BATON ROUGE, La. (BRPROUD) — The fight to protect our state’s coastline is far from over, but leaders say Louisiana is now on the winning side of the battle.
“We are at a point in time where we are now beginning to win the battle,” stated Coastal Protection and Restoration Authority Chairman Chip Kline.
He said this win was largely because of over $1 billion dollars of state money being invested into erosion and flood control.
“As we have seen following so many recent hurricanes, we have significantly reduced the risk for the citizens of the state,” he said.
On top of the state’s investments, money from the federal Infrastructure Investment and Jobs Act and settlement from the BP Oil Spill are driving these projects.

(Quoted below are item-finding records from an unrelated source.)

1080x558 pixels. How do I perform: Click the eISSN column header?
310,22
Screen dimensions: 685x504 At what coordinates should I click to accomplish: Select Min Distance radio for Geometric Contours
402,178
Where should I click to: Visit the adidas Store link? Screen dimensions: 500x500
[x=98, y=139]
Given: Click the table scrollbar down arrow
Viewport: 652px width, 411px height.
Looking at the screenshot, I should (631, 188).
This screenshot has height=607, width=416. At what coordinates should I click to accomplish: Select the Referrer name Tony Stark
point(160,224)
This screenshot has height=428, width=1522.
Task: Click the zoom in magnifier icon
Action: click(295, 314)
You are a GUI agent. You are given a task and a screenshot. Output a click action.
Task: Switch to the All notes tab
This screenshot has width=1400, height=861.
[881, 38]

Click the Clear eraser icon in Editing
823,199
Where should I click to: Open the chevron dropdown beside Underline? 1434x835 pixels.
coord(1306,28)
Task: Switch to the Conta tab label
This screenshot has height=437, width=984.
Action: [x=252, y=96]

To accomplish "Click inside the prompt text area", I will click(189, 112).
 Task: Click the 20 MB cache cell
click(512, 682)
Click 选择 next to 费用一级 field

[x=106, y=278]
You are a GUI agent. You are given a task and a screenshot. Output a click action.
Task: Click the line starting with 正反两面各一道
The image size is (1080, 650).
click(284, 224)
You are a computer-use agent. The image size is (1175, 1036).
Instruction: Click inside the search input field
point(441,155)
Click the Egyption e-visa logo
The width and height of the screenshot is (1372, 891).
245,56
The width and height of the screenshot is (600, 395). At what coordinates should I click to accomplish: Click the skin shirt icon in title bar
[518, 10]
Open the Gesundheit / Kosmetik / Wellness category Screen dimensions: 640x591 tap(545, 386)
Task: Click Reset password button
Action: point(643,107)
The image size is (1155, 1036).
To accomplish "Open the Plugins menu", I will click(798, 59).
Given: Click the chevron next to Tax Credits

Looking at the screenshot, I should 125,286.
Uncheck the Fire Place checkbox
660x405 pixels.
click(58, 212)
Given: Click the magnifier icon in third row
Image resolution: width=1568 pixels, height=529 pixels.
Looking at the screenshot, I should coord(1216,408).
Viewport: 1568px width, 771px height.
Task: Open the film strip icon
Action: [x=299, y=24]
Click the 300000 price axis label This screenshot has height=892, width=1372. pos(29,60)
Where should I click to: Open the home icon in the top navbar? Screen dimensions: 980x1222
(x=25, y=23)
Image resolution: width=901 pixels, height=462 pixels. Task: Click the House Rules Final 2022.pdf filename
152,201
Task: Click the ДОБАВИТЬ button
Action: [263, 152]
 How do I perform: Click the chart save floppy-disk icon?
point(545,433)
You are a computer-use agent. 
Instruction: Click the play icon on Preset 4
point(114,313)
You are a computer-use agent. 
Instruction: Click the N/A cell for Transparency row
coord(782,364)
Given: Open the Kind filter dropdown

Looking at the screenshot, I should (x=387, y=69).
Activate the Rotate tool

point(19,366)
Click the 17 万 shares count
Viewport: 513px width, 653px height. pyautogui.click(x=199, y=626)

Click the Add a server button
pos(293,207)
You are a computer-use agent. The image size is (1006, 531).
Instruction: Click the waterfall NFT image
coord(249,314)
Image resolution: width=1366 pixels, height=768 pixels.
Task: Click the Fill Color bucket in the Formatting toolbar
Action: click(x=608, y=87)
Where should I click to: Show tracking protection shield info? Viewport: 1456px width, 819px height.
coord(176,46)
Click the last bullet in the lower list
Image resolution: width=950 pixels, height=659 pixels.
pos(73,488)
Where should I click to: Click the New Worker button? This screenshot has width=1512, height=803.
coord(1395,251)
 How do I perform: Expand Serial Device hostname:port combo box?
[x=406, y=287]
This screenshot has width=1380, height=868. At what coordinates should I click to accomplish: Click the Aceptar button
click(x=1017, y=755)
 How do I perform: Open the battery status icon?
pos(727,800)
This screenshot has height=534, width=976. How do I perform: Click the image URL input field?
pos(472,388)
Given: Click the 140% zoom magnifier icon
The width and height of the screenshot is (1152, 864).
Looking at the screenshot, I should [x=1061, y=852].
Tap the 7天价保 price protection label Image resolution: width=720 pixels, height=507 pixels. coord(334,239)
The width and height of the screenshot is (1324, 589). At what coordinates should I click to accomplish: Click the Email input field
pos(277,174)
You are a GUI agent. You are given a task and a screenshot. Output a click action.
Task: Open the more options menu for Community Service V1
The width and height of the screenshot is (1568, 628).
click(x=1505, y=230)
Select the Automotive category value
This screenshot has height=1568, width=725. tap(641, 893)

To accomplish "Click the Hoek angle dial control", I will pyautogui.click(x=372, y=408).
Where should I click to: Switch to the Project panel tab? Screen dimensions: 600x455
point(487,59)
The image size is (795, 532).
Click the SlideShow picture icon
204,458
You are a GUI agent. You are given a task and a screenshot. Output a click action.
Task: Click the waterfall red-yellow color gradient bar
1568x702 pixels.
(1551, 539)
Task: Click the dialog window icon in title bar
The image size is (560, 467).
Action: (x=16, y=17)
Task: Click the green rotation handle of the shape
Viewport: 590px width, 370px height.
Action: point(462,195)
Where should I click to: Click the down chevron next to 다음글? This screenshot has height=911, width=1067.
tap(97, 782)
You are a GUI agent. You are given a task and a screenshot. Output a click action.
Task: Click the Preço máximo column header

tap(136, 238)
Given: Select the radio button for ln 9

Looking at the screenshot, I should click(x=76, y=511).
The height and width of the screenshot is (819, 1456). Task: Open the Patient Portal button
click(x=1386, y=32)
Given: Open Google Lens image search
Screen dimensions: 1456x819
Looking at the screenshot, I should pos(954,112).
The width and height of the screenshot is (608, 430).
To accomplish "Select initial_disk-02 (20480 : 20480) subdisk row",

“I like to think that many of our risk reduction projects are proactive in nature because we’re not waiting on the next hurricane, and we’re not waiting on the federal government to show up that we’re spending state dollars. You see local municipalities and local parishes making proactive investments,” Kline explained.
The agency is working on several projects. One is the Comite River Diversion plan which will redirect floodwaters to the Mississippi River. Another project, the Bayou Chene Floodgate, is set to be complete by the end of April.
“All we’re doing is hitting reset. We’re going to push these entities, these industries, out a little further where they were harvesting oysters and catching brown shrimp while they were 30 years ago. Because if we don’t do that, the estuary is going to continue to collapse. Our ecosystems continue to fail. Our coast is going to continue to disappear,” said Kline.
Nearly 150 projects are being implemented from the $1.3 billion dollars. More projects mean more jobs.
“We’re going to be working with our technical and community colleges in southeast Louisiana so that we can ensure that those individuals coming out of those technical and community college can be fed into some of these jobs that were created,” he said.
Kline said the state is just catching up to where it needs to be.
State leaders said the long-term plan to save Louisiana’s coastline and prevent flooding is still about $30 billion short of the goal.